Seapine Software Inc
- Company type: Private
- Industry: Computer software, Application lifecycle management
- Founded: 1995
- Founder: Rick Riccetti
- Headquarters: Cincinnati, Ohio
- Number of employees: 100+
- Parent: Perforce Software
- Website: www.seapine.com

= Seapine Software =

Seapine Software was a privately held Mason, Ohio-based software and services company. The company developed a suite of software products that managed the full software development lifecycle. Seapine's tools included testing tools, configuration management, test-case management, and requirements management. The company was best known for its TestTrack line of application lifecycle management (ALM) software.

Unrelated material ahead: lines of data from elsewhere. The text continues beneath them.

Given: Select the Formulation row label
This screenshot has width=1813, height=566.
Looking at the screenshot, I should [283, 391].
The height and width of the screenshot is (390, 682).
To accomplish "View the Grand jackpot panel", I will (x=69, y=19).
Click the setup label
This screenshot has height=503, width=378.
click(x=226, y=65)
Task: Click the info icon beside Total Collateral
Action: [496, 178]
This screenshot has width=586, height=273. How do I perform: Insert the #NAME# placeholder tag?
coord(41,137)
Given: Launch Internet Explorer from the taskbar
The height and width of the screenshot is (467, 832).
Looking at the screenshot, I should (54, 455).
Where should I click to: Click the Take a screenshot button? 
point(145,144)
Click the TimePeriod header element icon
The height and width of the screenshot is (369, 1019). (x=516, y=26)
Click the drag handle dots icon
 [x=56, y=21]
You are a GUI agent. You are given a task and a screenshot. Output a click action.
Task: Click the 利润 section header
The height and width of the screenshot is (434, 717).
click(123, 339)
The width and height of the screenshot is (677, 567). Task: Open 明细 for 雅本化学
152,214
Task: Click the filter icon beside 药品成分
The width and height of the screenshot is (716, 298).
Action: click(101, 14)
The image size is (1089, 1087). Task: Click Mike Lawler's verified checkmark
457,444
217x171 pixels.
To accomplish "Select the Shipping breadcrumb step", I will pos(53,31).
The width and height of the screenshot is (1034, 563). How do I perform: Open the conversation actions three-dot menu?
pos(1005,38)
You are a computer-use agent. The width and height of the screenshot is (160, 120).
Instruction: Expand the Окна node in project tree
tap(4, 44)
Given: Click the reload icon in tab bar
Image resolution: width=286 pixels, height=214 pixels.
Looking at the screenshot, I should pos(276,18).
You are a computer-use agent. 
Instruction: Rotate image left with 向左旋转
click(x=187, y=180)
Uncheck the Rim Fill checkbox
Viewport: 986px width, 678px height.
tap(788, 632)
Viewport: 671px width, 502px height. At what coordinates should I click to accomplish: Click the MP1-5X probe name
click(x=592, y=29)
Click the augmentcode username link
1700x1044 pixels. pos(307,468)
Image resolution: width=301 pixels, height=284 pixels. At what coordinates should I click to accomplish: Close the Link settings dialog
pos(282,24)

The company was acquired in 2016 by Minneapolis, Minnesota-based Perforce Software, and TestTrack was rebranded as Helix ALM.

==History==
Seapine was established in 1995 by Rick and Kelly Riccetti. The company shipped their first product, TestTrack Pro, in 1996.

In 2012, Seapine built a new 50,000 square-foot technology headquarters in Mason, OH for their 100+ employees.

In 2016, the company was acquired by Minneapolis, Minnesota-based Perforce Software. Six months after the acquisition, Perforce renamed TestTrack as Helix ALM to match other products in Perforce's suite.

===Awards and recognition===
Seapine was on the SD Times 100 list in 2006, 2007, 2008, 2009, 2010, 2011, 2012, 2013, 2014, and 2015.

In 2013, Seapine was rated a Champion in the application lifecycle management space by Info-Tech Research Group.

Seapine products had won various Jolt Awards, including its QA Wizard in 2011, Surround SCM in 2008, and TestTrack Studio in 2007.